## TASK PROMPT
Nothing but the lines from the one containing "At what coordinates should I click to accomplish: Tap" through the end of the entries below should be set down, each exactly as written.

(Records from a data source)
>>

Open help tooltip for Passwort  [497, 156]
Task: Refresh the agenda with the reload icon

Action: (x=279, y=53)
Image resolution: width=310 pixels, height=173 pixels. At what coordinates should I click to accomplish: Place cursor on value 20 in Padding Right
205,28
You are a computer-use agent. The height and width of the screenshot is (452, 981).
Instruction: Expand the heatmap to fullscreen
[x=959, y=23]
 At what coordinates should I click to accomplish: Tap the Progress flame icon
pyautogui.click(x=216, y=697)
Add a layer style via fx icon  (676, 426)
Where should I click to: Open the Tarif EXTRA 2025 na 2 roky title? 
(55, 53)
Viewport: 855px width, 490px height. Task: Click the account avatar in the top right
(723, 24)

<<

## ANSWER BOX
 At what coordinates should I click to accomplish: Tap the Progress flame icon
pyautogui.click(x=216, y=697)
Add a layer style via fx icon  (676, 426)
Where should I click to: Open the Tarif EXTRA 2025 na 2 roky title? 
(55, 53)
Viewport: 855px width, 490px height. Task: Click the account avatar in the top right
(723, 24)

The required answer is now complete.